Specifically, how is it possible to be a practicing Catholic and an avowed Democrat? How can these liberal politicians remain a part of a 2,000-year-old institution, one that labels homosexuality an "intrinsic disorder," defines marriage as a "covenant between a man and a woman," refuses to ordain women as priests and calls abortion a "moral evil," even in the case of rape or incest?
I reached out to Jim Fitzgerald, executive director of Call to Action, a national Catholic justice organization that has long advocated for change in the church. "We would simply ask that political leaders follow their conscience," Fitzgerald said. "Church Catechism says that the conscience takes precedence over everything."
Fitzgerald, whose group advocates for such changes as the ordination of women as priests, believes political leaders including Biden, Pelosi and Cuomo, "take their faith seriously, even though their voting records seem contrary."
So now, when I look at prominent Catholic politicians with liberal social agendas and wonder how they attend Mass on Sunday and legislate something very different on Monday, I have my answer. Catholicism, a club with magisterial rituals, good deeds, arcane teachings and more than 1 billion adherents, is far from monolithic. The house rules that apply are those set by believers themselves.
There are times when I read something and therafter feel compelled to bang my head repeatedly on my desk. This is one of those times.
How simple life must be for Julian Guthrie. It reminds me of a joke a friend once told me. Describing the various denominations, if you will, of Judaism and their level of adherence to religious law, he described them as "Orthodox, Conservative, Reform . . . and just say you're Jewish!"
Same too with this approach to Catholicism. What Ms. Guthrie fails to acknowledge is that the self-identifying "practicing" Catholics are - in their minds - Catholic "enough." What she admires about them is not that they are practicing Catholics - rather, she likes the fact that they have placed their Catholicism in second place to their political views. In essence, they've "backed in" to Catholicism.
But then, when you take a cursory view of the faith that is Catholicism, this is easy to do. Perhaps Ms. Guthrie might go further than accepting as Gospel - pun intended - Mr. Fitzgerald's statement that the individual conscience "takes precedence over everything" and thus cnclude, as she does, that we Catholics can just make it up as we go along. Catholicism as an ad lib faith.
Except we can't.
Catechism of the Catholic Church 1776: Deep within his conscience man discovers a law which he has not laid upon himself but which he must obey. Its voice, ever calling him to love and to do what is good and to avoid evil, sounds in his heart at the right moment. . . . For man has in his heart a law inscribed by God. . . . His conscience is man's most secret core and his sanctuary. There he is alone with God whose voice echoes in his depths.

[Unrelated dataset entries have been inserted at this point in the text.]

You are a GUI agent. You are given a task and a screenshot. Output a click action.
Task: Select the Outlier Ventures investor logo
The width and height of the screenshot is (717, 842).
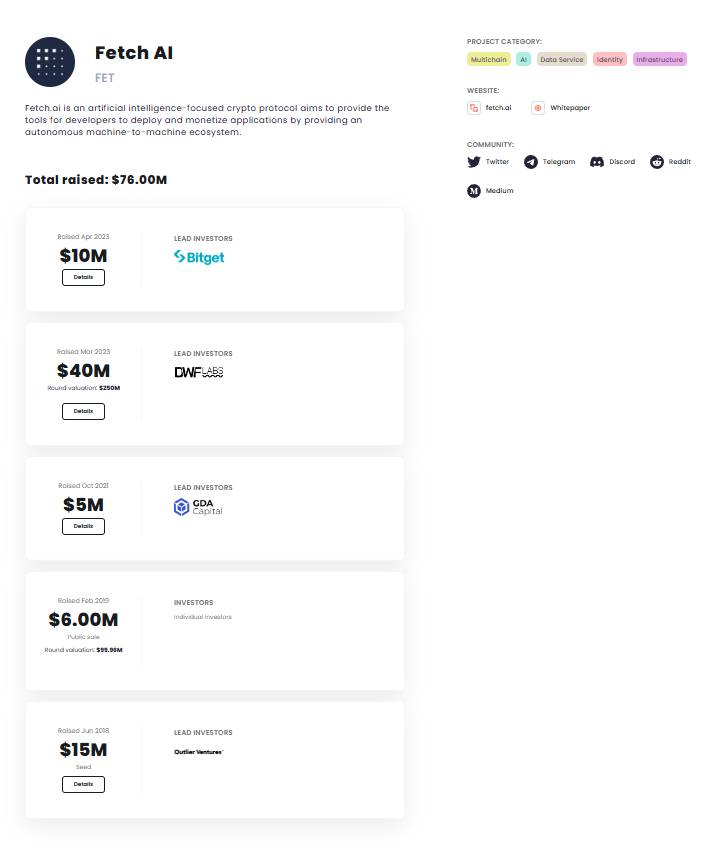tap(199, 752)
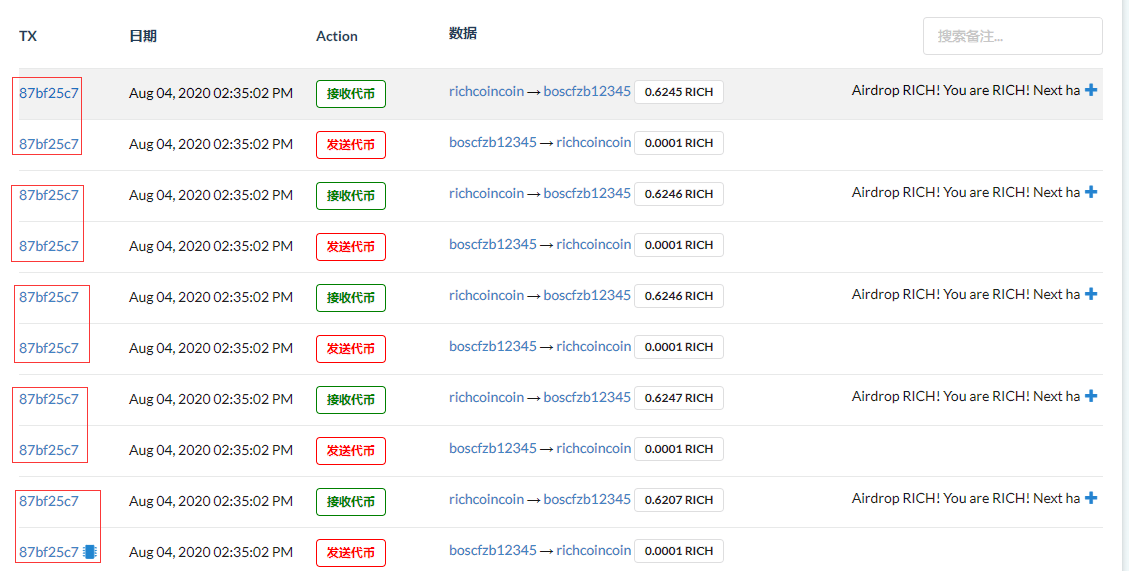Image resolution: width=1129 pixels, height=571 pixels.
Task: Select the 0.6245 RICH amount badge
Action: (x=678, y=92)
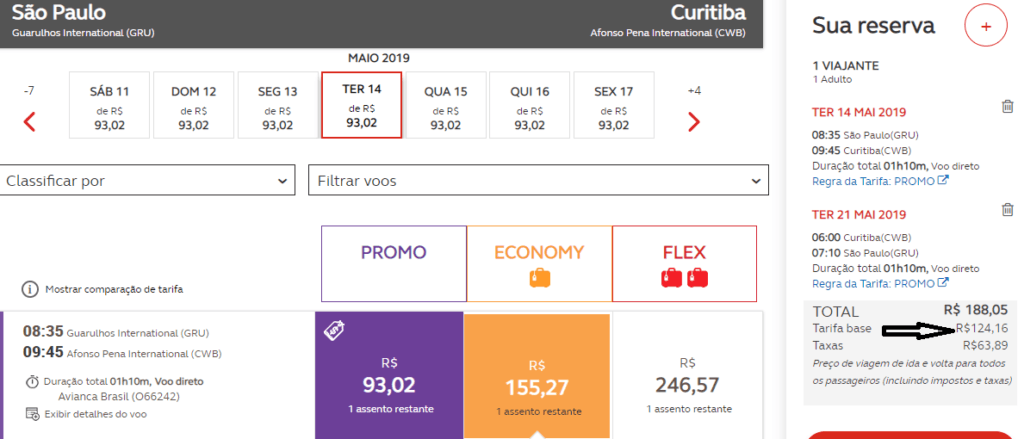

Please note - a law which he has not laid upon himself but which he must obey . . . a law inscribed by God. Saying the conscience takes precedenve over everything is not the same as saying "so whatever it decides is right for that individual" which is the viewpoint espoused like those in Call to Action. In contrst, however, to many of that group and others of like mind, a Catholic hospital refusing an abortion to a woman is "evil", "narrow minded", "medieval" - regardless of what the hospital adminsitrators' consciences might have led them to conclude what is right. These people would never say, my conscience right or wrong, simply because in their viewpoint, one's conscience can never be wrong, so long as it adheres to their ideological viewpoint.
Look further in the Catechism:
Catechism of the Catholic Church 1778: Conscience is a judgment of reason whereby the human person recognizes the moral quality of a concrete act that he is going to perform, is in the process of performing, or has already completed. In all he says and does, man is obliged to follow faithfully what he knows to be just and right.
Ah, Ms. Guthrie would grasp that and say, see, see, the believers themselves set the house rules! For them, once Man judges by virtue of his reason that something is "moral", why, it must be so!
Except the Catechism continues . . .
It is by the judgment of his conscience that man perceives and recognizes the prescriptions of the divine law.
And sometimes, Ms. Guthrie, a man's conscience may be wrong. That is why we have the Sacrament of Reconciliation, because if we could be practicing Catholics whistling Cole Porter's "Anything Goes," we would not have need of that Sacrament. It becomes superflorous, a Sacrament established by Christ. But she does not stop to question or reconcile (so why does the Church have confession?)and so she makes the inane comment regarding the "house rules."
Cuomo, Pelosi, Biden et. al. are Catholics; the mark of Baptism cannot be undone. In fact, I will even concede that they are "practicing" Catholics in that they hold to certain tenets of the faith, even if only in an inchoate form.
We who declare ourselves to be "practicing" Catholics are indeed that - practicing, because we haven't gotten it right. We try, we fail, we seek absolution. But to Ms. Guthrie, there is no try. There is only say.